Daß die Seele Reinheit erlangen oder bewahren möchte, ist ganz gewiß, denn die heißesten Tränen vergießt der Mensch da, wo er fühlt, daß er herabgestiegen ist und sich besudelt hat. Und er möchte vor seinen Mitmenschen so rein als möglich dastehen. Daher hassen die armen Dirnen so ihre Verführer. Darum ist manche Frau verzweifelt, wenn sie sieht, daß sie an den unrechten ihr Herz gehängt, und daß die Ehe mit ihm sie täglich erniedrigen muß. Darum möchte der Mann sich im Staube wälzen, der sieht, daß er hätte rein bleiben sollen, um groß und stark zu sein, und daß er Leib und Seele in den Schmutz geworfen hat.

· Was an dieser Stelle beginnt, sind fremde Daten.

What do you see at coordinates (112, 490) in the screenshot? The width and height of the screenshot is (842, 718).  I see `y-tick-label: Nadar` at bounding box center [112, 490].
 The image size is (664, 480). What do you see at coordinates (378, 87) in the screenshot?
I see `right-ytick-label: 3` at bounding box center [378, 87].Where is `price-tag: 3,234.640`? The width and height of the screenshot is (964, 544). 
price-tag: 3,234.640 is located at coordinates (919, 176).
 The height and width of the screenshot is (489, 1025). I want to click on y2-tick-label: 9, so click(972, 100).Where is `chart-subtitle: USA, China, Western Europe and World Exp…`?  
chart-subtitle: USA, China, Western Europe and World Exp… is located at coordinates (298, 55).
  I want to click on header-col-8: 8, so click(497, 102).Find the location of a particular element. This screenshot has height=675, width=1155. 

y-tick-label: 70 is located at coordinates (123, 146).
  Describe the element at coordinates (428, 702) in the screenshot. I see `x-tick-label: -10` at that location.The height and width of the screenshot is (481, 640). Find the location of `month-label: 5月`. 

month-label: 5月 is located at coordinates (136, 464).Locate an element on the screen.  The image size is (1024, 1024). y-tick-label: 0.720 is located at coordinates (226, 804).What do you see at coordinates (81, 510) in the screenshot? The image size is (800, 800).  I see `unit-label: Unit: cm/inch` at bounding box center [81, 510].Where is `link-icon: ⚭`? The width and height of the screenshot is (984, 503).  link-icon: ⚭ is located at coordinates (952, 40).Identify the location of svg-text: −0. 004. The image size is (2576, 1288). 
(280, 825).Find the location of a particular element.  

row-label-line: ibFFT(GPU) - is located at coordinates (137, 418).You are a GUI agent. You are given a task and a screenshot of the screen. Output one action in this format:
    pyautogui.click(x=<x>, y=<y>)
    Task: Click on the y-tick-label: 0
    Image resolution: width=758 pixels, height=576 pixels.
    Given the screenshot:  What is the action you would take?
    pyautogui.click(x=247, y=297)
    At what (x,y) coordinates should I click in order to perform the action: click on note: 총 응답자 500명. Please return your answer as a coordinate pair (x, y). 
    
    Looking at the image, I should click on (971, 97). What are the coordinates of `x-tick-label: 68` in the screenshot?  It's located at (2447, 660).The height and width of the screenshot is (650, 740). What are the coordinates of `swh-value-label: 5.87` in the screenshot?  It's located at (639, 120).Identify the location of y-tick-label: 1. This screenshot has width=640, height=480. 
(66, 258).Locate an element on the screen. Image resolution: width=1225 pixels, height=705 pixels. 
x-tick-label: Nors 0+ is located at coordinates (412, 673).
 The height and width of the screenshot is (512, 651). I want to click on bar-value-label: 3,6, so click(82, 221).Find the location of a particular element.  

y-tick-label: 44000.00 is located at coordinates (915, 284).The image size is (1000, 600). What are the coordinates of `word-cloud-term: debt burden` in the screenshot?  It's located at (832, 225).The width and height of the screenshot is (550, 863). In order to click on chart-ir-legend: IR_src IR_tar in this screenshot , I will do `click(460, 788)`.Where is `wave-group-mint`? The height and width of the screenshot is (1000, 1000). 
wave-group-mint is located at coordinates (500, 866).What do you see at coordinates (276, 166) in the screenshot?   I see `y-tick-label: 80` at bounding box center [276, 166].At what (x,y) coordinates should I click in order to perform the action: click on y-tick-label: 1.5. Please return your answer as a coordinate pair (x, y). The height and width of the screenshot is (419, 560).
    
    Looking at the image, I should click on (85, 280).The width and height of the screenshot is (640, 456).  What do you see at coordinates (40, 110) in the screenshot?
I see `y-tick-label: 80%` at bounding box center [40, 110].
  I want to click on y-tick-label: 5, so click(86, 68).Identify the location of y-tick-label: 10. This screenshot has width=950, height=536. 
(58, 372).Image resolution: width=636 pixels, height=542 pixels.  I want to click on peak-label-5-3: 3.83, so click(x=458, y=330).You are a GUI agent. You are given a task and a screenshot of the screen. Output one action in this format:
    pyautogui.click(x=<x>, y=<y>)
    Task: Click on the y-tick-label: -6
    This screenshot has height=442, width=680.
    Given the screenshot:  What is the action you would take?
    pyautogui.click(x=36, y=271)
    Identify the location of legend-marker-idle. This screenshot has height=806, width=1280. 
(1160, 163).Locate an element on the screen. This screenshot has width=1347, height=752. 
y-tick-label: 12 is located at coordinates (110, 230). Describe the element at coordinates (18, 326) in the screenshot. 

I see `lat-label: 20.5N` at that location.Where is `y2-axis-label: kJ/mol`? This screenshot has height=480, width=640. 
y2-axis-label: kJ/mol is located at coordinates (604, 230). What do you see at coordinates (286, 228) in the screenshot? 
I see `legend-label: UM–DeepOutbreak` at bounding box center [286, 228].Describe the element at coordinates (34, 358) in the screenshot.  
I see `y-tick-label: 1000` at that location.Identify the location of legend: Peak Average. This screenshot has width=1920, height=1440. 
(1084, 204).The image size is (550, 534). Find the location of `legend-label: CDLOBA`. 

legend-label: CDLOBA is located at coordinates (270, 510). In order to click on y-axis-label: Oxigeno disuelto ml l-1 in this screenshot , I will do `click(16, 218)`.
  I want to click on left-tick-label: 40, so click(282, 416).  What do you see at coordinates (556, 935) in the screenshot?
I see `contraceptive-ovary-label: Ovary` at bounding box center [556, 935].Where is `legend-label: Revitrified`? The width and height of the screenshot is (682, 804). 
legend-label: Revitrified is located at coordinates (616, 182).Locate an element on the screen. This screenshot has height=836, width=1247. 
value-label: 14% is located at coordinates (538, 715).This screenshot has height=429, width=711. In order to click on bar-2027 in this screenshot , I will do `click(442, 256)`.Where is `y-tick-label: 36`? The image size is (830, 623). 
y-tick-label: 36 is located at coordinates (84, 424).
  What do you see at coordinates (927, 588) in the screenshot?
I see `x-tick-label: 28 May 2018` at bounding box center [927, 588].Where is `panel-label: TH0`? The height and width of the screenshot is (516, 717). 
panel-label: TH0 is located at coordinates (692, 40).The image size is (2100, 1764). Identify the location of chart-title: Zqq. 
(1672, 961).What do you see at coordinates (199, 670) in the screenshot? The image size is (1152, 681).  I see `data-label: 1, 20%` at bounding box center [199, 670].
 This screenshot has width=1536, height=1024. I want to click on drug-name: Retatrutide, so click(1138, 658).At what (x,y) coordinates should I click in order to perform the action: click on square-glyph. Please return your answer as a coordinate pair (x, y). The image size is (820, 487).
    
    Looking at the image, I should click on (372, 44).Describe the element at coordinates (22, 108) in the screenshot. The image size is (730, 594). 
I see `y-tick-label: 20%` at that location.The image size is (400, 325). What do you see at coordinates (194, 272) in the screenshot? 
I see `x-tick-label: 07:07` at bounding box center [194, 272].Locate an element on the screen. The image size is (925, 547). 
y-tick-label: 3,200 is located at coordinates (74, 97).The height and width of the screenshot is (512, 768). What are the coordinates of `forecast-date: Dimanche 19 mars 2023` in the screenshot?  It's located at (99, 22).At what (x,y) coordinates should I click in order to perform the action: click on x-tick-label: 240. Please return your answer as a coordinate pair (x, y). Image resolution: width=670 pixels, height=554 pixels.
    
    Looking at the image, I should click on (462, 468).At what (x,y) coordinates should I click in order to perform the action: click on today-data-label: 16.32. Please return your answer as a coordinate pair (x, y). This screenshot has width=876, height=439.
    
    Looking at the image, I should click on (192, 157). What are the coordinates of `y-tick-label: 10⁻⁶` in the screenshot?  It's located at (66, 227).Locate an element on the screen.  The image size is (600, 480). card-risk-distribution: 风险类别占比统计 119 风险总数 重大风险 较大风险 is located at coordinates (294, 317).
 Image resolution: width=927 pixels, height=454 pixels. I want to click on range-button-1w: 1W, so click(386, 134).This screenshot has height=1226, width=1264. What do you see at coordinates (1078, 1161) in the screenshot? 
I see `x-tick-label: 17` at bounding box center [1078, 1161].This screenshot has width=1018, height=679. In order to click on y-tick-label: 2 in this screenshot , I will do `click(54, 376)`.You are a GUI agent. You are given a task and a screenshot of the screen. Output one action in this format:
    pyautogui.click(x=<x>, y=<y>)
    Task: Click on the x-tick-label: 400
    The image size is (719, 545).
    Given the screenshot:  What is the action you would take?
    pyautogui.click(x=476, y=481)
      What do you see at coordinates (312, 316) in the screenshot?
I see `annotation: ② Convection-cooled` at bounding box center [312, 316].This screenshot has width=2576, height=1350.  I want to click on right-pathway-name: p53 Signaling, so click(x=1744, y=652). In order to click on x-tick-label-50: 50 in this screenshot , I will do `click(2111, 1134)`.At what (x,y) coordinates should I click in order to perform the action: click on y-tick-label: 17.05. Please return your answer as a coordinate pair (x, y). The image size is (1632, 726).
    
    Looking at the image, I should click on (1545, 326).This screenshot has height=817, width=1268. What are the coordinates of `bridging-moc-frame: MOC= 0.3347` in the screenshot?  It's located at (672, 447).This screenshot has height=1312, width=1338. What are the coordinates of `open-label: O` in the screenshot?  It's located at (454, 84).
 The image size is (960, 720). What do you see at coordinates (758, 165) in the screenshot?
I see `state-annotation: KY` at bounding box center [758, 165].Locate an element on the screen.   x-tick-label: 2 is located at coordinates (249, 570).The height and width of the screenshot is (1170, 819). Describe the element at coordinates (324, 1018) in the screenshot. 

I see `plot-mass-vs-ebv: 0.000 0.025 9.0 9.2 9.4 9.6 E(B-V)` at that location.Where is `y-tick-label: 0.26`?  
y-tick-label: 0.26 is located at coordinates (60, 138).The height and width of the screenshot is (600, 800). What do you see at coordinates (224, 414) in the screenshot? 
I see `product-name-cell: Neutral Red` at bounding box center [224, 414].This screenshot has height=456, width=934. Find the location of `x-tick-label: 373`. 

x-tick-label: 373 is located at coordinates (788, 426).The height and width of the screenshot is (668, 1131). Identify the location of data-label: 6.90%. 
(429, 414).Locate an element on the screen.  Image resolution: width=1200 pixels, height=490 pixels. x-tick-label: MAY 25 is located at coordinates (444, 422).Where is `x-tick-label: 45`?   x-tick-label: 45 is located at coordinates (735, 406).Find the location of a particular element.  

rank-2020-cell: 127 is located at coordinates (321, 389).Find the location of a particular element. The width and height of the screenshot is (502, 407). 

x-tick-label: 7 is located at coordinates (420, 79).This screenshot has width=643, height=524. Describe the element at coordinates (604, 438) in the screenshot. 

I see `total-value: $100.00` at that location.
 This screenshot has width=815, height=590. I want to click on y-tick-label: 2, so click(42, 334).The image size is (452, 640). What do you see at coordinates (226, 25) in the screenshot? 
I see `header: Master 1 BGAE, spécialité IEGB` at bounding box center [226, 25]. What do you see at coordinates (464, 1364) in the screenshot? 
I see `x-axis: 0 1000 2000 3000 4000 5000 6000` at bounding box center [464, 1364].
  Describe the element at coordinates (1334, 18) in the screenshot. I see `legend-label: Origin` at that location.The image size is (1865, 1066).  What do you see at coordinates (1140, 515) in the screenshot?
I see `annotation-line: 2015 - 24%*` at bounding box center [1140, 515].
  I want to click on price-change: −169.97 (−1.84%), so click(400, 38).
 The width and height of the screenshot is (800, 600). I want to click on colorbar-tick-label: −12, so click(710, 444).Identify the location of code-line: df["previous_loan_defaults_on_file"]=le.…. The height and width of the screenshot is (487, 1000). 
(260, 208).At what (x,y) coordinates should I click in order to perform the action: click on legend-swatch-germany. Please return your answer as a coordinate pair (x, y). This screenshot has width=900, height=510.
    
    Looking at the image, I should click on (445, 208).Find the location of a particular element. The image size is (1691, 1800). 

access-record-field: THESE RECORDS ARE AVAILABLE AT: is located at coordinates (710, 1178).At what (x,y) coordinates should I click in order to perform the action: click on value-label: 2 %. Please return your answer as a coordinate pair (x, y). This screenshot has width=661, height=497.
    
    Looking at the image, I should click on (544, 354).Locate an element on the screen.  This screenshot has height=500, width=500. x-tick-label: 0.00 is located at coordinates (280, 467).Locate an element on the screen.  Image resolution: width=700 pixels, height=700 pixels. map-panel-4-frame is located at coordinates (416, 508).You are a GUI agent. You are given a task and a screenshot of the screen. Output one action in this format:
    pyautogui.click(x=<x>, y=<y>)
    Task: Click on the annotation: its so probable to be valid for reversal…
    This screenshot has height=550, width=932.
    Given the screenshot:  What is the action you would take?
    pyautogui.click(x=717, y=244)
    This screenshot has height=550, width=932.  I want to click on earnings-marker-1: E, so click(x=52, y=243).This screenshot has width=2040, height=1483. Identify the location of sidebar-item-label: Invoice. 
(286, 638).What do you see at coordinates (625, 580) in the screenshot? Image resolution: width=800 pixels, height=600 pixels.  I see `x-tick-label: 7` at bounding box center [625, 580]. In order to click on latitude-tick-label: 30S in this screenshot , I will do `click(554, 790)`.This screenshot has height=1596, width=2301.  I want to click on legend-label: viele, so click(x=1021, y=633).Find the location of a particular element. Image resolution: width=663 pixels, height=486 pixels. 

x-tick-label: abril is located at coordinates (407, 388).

Rein sein, das ist allen eine Sehnsucht und ein endloser, tiefer Schmerz, wenn es unerreicht oder verloren scheint. Da wiederholt sich die Geschichte vom Paradiese täglich, da weinen die Vertriebenen, denen die Erde dunkel geworden ist. Da arbeiten sie und sehen, daß sie die Sünde gebären, daß Haß und Eifersucht aus ihnen kommen, daß die ersten bösen Regungen der Menschenseele an ihren reinen Kindern sichvollziehen, weil sie selbst ihr Paradies verscherzt haben. Manchmal gewinnt das Kind das Paradies wieder in einem wahren Märtyrertum, das es von aller Erdensünde frei macht, oder davor bewahrt, und das Leiden der Erde wie eine Feuerflamme alles an ihm reinigt, was von den Eltern her niedrig und gering sein könnte.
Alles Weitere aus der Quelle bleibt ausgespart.